All these features conspire to make my outing on Alan’s CD a real pleasure despite the weather. While photographer Nigel Clark grumbles and gripes about the poor light doing strange things to his exposure, I am enjoying myself immensely. I have more or less got the road to myself (apart from a grim faced Clark following me down narrow mud spattered lanes in his car) as we search for a suitable location for photographs.
Initially, I find it very difficult to make a clean gear change between first and second ratios. It turns out that Alan himself is none too impressed with the gear selection and plans a strip down of the gearbox to rectify the situation. And the brakes – particularly the front one – which in principle should be well up to the job, do not seem to offer much in the way of real stopping power. Perhaps I’m expecting too much, but Alan is, once again, one step ahead of me, confirming their lack of bite and announcing his intention to skim the drums and machine the linings to suit. That should do it.

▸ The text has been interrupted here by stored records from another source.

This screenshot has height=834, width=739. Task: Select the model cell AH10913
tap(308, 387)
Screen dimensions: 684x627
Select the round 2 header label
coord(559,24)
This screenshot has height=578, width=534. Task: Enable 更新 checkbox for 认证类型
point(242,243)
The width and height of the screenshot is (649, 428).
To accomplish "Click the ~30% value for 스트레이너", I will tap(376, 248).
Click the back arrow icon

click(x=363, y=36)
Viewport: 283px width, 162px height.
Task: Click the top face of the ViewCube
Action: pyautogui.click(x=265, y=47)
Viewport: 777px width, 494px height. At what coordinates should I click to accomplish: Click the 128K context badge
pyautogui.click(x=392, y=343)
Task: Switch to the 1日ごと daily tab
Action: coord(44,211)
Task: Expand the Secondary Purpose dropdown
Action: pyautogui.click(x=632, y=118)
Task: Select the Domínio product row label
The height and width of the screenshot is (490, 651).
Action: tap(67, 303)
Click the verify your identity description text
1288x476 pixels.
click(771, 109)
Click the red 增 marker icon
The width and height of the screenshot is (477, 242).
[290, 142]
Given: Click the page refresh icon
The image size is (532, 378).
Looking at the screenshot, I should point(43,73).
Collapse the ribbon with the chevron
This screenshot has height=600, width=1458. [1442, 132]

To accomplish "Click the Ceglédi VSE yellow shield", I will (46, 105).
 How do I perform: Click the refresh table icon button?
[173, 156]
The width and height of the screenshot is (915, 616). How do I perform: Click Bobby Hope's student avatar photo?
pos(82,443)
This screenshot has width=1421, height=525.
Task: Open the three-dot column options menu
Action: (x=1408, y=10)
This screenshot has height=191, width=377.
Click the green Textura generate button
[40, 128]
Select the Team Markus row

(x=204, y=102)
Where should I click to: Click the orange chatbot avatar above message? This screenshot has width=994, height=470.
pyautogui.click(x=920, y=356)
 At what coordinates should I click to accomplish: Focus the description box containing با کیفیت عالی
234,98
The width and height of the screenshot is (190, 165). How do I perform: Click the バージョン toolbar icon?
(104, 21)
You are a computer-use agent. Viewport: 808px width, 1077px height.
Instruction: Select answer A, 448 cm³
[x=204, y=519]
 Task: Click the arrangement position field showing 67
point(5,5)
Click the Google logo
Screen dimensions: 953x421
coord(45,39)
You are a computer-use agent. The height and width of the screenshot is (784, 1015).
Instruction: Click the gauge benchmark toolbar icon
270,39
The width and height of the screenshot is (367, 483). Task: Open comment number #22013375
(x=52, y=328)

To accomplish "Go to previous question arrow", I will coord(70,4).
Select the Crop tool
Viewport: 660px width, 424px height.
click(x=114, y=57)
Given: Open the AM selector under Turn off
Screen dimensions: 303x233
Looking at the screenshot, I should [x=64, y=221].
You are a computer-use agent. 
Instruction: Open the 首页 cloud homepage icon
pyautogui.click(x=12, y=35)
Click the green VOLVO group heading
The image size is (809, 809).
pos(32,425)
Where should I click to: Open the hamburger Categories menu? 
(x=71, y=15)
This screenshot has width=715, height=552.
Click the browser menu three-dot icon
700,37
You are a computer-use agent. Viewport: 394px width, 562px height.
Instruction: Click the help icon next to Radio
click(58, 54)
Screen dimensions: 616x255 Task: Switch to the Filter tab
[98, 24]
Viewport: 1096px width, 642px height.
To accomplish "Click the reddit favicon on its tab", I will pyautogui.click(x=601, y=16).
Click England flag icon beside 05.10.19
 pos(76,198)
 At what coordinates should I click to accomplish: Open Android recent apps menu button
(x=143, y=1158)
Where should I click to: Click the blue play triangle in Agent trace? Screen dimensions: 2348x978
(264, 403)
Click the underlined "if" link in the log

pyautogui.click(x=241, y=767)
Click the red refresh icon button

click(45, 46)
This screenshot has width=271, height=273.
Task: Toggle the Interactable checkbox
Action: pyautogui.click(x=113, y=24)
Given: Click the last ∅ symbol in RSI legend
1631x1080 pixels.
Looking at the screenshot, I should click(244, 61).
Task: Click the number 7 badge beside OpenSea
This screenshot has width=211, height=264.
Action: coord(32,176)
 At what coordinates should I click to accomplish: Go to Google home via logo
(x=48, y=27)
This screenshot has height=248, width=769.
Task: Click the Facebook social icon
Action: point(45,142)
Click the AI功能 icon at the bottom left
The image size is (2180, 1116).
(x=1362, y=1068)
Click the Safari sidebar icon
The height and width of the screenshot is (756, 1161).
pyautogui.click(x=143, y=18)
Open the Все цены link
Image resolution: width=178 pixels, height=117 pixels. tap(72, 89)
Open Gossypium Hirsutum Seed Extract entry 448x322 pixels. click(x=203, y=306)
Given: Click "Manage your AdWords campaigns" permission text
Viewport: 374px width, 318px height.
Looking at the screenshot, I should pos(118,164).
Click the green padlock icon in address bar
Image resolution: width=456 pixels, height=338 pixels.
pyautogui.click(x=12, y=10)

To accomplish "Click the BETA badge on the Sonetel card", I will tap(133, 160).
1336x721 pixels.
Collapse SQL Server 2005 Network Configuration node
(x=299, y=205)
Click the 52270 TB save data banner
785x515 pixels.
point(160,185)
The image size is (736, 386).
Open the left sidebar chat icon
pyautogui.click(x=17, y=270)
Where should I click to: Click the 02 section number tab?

As I get used to the CD though, even these minor criticisms seem to fade to the back of my mind. In the real world, away from the cut and thrust of town traffic, the back brake can be allied to the effective engine braking to provide adequate retardation and I seem to get more adept at swapping cogs too. The low slung machine inspires such confidence and the motor pulls so strongly out of tight bends that I am easily able to pull away from the pursuing Mr Clark. That’s a fairly impressive feat for a near 70-year-old motorcycle.
As I hand the CD back to Alan, I can’t help but reflect that it sometimes seems as if as much real progress in motorcycle design and development as we think has taken place since the Thirties. Certainly tyres, brakes and suspension have come on, but even then you have to consider whether early, un-damped telescopic forks were much of an improvement on well sorted girders.
What I am sure of is that a good 500cc single of the Thirties has a lot going for it. Granted, Alan’s Triumph CD is a rare model and as such would command a premium price, but in many ways it is a typical machine of its period and there are many more affordable models of similar vintage. The virtues of light weight, a low centre of gravity, excellent fuel economy, simplicity and enough performance to excite without intimidating are surely the essence of motorcycling. And the benefits of sound engineering in an era before automated production lines begat the end of hand-finished machinery, are exemplified by machines like the Triumph CD.
Sure, a Sixties twin will get you there quicker but, on a twisty cross-country route on narrow roads, it won’t be that much quicker. Anyway, the joy of classic motorcycling is surely in the travelling rather than the getting there. If that’s true, Alan Berry’s Triumph CD will be providing him with riding pleasure for many years to come.